**** Excerpted records
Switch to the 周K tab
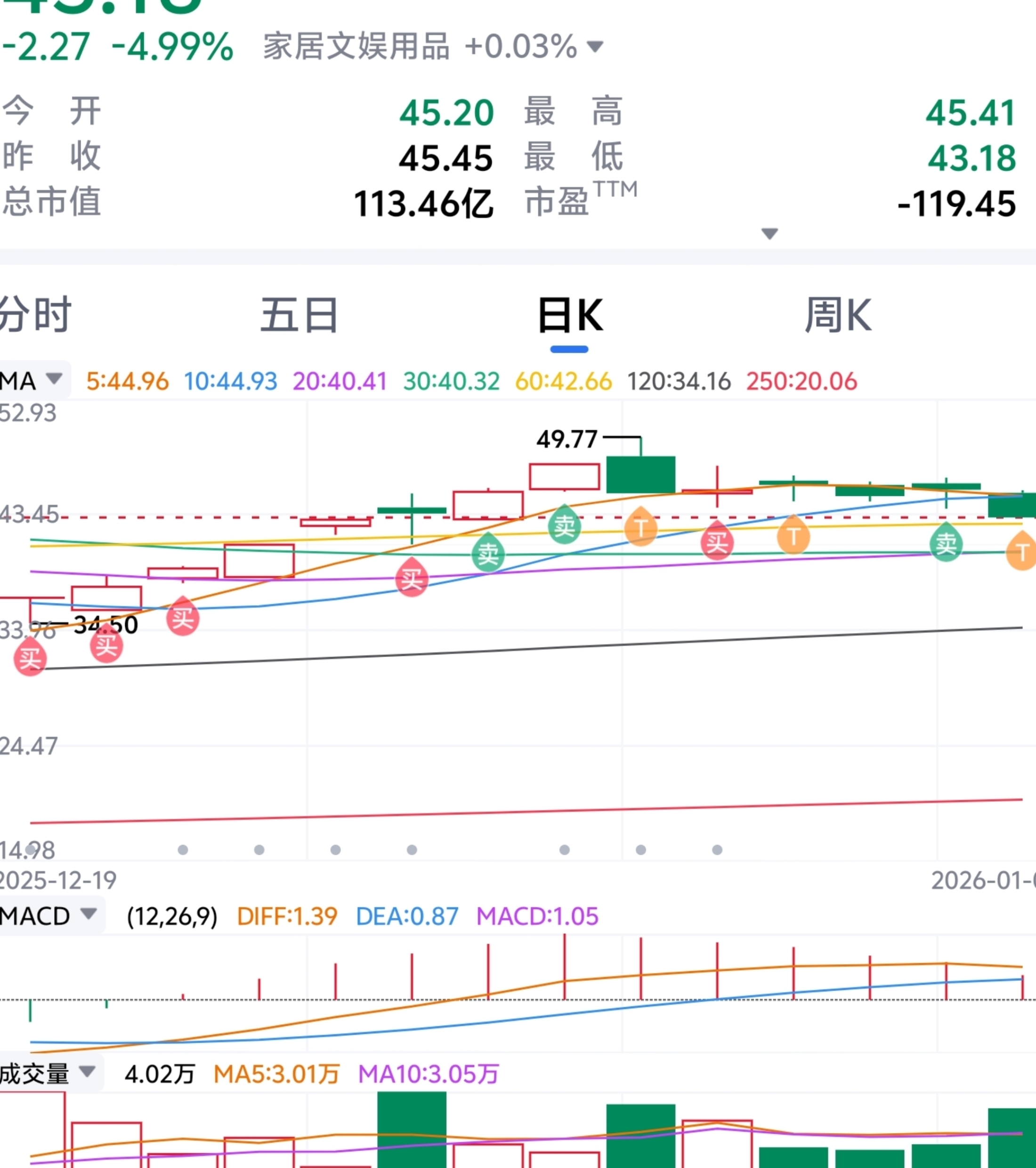Viewport: 1036px width, 1168px height. pos(837,314)
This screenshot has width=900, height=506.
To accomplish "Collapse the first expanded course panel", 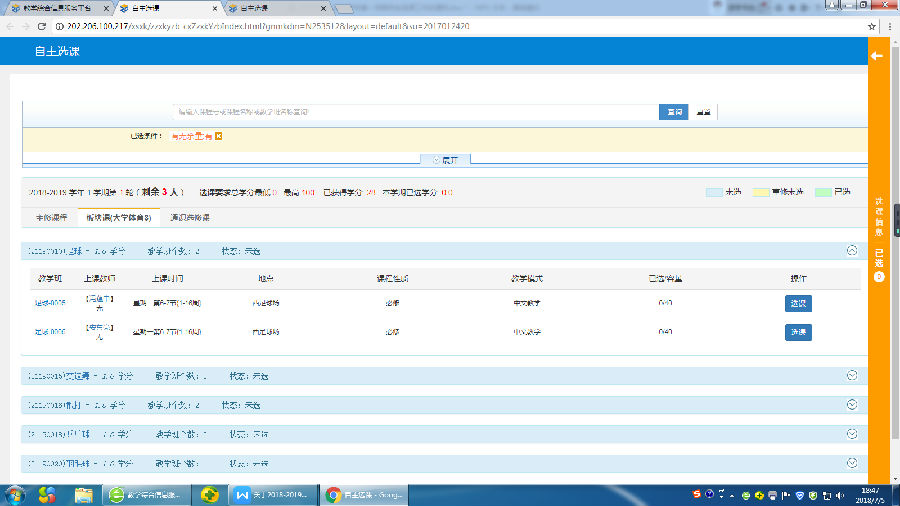I will tap(852, 251).
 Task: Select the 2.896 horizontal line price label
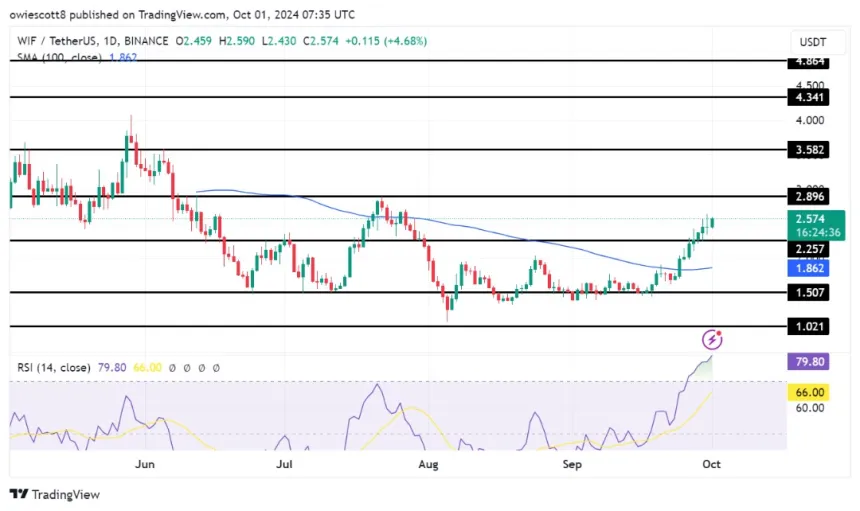pyautogui.click(x=811, y=198)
********
Give the lines of the records as a JSON list of strings, one string per line and with blank lines omitted, starting at the line that contains "Task: Select the" and ending at the end of the records. Leave the pictures out of the answer.

**Solution to this task:**
[
  " Task: Select the 2.896 horizontal line price label",
  "pyautogui.click(x=811, y=198)"
]